▸ **Activity**
Go line by line through the listing below and copy those that hold "chevron".

▸ **Given records**

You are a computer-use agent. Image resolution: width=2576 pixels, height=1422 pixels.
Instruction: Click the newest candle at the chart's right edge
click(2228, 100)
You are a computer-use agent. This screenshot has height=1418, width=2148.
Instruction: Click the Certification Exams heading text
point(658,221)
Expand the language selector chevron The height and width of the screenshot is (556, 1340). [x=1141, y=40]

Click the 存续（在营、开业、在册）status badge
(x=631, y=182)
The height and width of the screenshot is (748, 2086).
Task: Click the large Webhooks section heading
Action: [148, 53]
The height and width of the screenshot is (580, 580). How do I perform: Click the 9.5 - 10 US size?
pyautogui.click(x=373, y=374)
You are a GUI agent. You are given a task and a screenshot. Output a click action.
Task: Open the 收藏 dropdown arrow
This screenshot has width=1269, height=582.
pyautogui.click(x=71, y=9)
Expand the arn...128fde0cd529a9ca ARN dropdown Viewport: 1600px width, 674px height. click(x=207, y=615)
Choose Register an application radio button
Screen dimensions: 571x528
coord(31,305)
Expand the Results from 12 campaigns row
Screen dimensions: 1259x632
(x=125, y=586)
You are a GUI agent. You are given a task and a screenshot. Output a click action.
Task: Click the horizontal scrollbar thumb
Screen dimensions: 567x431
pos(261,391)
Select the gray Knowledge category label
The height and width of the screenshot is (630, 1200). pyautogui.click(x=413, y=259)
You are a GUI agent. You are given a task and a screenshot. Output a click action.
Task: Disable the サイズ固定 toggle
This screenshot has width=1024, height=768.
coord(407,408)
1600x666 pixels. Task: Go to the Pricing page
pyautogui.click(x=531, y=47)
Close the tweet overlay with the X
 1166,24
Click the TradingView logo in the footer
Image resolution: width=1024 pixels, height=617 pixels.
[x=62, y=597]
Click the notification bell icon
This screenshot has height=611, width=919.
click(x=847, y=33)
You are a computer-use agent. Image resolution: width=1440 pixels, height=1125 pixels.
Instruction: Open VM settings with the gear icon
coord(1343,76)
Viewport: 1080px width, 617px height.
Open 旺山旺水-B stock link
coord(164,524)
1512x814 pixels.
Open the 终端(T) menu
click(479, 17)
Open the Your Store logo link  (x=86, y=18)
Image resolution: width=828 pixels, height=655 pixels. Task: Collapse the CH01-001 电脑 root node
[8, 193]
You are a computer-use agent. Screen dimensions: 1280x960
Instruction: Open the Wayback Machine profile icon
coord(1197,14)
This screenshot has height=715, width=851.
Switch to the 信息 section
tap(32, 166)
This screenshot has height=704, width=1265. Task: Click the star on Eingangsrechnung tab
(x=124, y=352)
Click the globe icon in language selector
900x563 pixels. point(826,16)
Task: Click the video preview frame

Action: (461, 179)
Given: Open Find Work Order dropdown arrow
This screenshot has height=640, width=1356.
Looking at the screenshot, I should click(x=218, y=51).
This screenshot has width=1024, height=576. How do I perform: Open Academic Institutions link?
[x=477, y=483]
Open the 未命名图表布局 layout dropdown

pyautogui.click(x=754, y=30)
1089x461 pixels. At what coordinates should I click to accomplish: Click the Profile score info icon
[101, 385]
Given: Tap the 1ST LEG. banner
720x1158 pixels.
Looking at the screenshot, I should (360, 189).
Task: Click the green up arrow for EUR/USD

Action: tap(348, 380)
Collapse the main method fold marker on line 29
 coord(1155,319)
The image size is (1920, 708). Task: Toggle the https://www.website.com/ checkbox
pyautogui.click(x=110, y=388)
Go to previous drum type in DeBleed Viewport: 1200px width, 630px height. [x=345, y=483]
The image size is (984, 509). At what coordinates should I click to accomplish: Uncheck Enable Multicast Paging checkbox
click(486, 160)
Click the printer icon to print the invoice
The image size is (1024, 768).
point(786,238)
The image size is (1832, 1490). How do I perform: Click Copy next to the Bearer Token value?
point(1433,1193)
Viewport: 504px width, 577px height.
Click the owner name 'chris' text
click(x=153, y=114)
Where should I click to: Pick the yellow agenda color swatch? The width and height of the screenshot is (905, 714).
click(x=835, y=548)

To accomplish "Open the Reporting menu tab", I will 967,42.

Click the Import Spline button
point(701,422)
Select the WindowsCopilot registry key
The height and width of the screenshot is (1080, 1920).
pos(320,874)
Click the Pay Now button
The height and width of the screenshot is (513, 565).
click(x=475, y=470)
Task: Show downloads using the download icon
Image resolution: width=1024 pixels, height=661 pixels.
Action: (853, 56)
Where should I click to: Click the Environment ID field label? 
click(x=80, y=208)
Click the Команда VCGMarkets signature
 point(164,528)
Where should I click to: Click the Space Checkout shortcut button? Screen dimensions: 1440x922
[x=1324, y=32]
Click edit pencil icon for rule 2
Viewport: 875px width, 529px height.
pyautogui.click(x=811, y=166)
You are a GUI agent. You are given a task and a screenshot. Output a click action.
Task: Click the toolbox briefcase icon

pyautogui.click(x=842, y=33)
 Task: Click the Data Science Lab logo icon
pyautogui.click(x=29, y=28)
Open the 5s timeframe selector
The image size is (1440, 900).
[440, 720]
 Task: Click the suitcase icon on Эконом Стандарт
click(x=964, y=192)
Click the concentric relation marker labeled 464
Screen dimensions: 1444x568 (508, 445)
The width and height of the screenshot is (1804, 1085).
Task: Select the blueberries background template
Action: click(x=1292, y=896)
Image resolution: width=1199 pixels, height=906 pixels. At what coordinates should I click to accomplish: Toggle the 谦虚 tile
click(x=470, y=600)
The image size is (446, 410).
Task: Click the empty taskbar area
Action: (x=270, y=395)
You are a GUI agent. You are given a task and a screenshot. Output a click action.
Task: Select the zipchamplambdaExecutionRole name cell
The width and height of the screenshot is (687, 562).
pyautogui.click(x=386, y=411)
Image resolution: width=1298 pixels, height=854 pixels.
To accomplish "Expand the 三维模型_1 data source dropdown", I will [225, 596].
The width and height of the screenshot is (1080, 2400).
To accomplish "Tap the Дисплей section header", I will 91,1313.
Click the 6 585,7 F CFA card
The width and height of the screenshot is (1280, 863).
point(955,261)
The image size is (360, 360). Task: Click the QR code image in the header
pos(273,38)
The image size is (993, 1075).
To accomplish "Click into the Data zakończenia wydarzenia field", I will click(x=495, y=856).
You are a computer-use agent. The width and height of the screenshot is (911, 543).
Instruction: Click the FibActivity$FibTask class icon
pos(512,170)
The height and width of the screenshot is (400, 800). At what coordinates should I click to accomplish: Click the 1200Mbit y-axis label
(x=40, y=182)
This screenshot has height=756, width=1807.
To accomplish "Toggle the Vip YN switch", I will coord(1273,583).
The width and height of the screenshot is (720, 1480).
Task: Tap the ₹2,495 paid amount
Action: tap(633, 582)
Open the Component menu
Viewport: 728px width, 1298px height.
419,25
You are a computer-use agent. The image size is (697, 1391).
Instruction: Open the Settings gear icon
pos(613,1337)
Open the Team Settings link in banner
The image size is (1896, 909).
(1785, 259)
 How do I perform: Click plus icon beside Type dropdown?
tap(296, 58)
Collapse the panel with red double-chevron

▸ **Reply to the exercise**
Expand the language selector chevron The height and width of the screenshot is (556, 1340). [x=1141, y=40]
Collapse the panel with red double-chevron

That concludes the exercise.